Pinel v. Pinel, 240 U.S. 594 (1916)
U.S. Supreme Court
Pinel v. Pinel, 240 U.S. 594 (1916)
Pinel v. Pinel
No. 181
Argued January 17, 1916
Decided April 3, 1916
240 U.S. 594
Syllabus
When two or more plaintiffs having separate and distinct demands unite in a single suit, the demand of each must be of the requisite amount to be within the jurisdiction of the district court; when several plaintiffs unite to enforce a single title or right in which they have a common and undivided interest, that court has jurisdiction if they collectively equal the jurisdictional amount.

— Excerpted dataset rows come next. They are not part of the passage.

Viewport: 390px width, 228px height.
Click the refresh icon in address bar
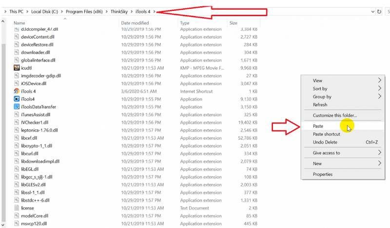coord(379,11)
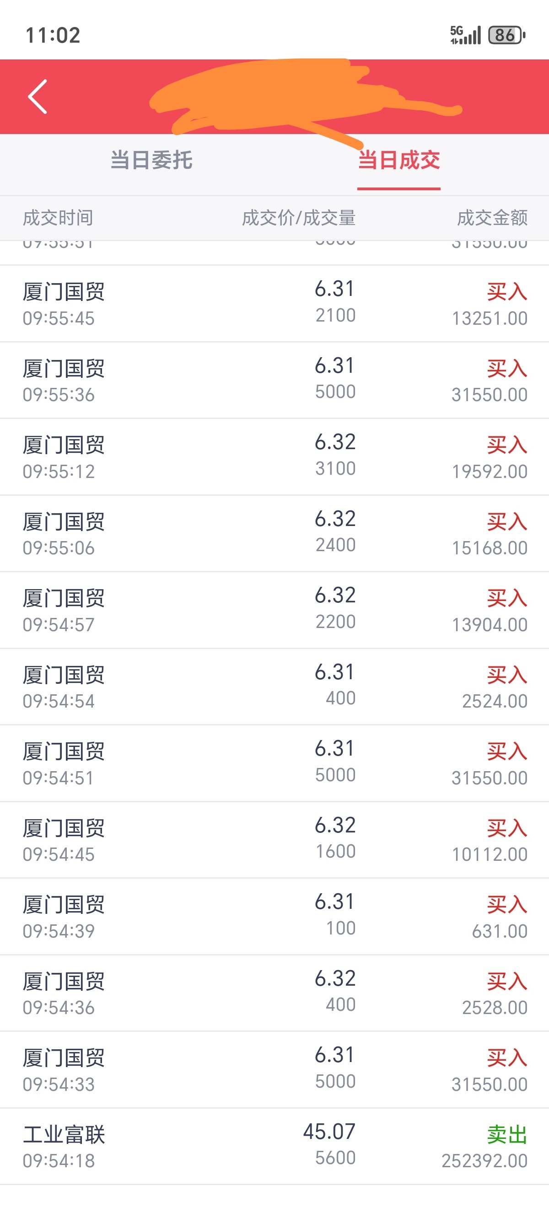Open the 厦门国贸 trade at 09:55:45
Viewport: 549px width, 1213px height.
275,304
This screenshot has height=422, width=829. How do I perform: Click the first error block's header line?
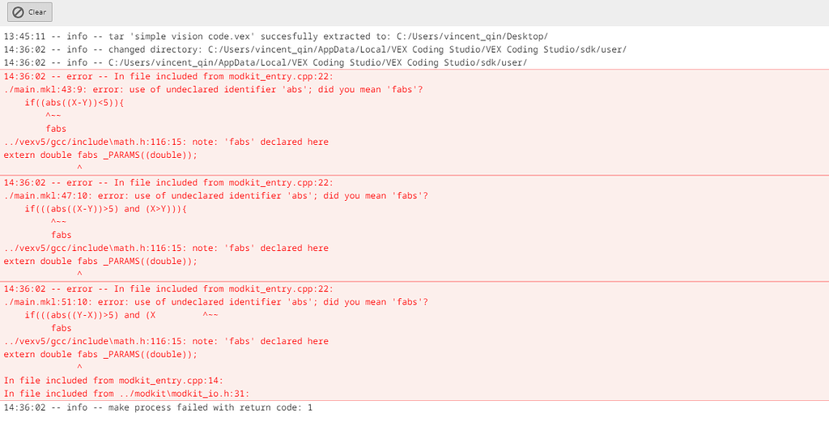pyautogui.click(x=168, y=77)
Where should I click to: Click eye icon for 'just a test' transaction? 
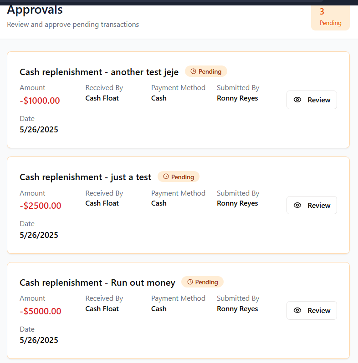coord(297,206)
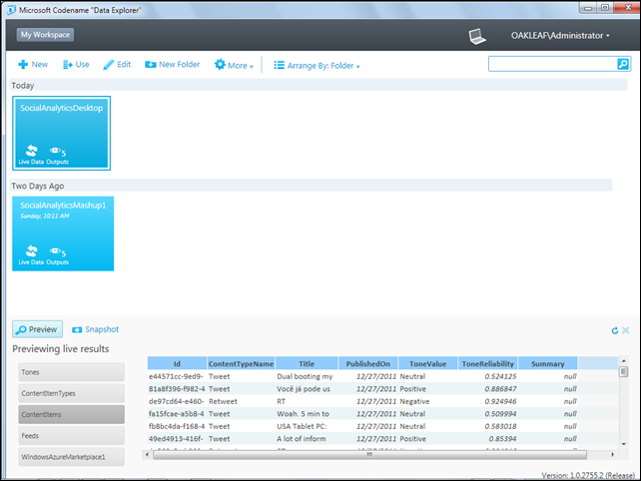Image resolution: width=641 pixels, height=481 pixels.
Task: Click the Use toolbar icon
Action: click(67, 64)
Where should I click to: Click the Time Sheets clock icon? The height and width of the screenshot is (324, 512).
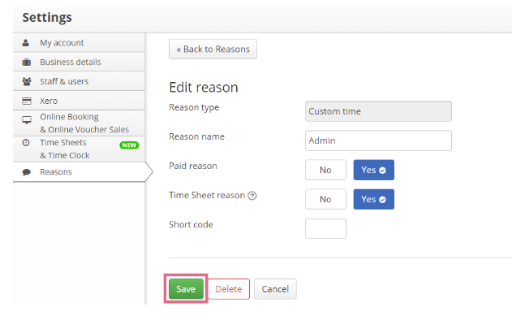[26, 143]
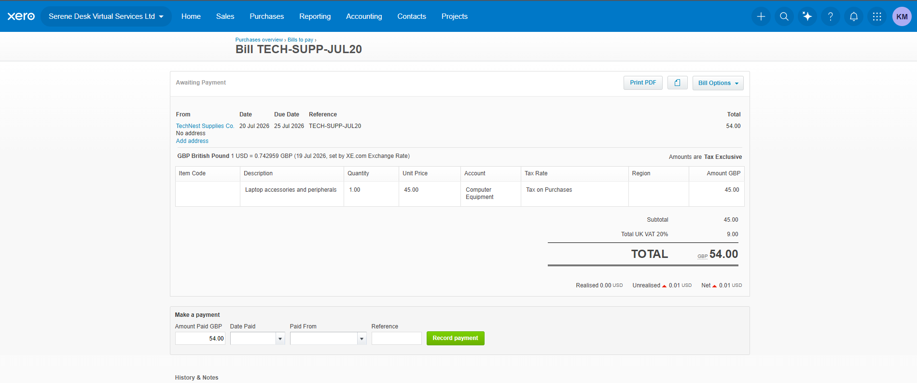
Task: Click the payment Reference input field
Action: tap(396, 339)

Under par. 1, § 24, Jud.Code, where jurisdiction is based on diverse citizenship, the matter in controversy must appear by distinct averment on face of the bill, or otherwise from proof, to exceed $3,000. In a suit by two children of a testator, each alleging a statutory intestacy as to himself on the ground that he was omitted from the will through testator's mistake, and one of them claiming by purchase from another child as to whom a like mistake and statutory
intestacy is alleged, one plaintiff seeking to recover two undivided share of one-eighth, and the other one undivided share of one-eighth, in an estate, the maximum value of which is less than twelve thousand dollars, held that as it does not satisfactorily appear that the value of the interest of either complainant exceed three thousand dollars, jurisdiction does not exit.
In such a suit, the interests of the complainants are separate and distinct; they cannot be aggregated in determining whether the amount in controversy is sufficient to give jurisdiction.
The facts, which involve the determination of the amount in controversy and whether it is sufficient to give the district court jurisdiction, are stated in the opinion.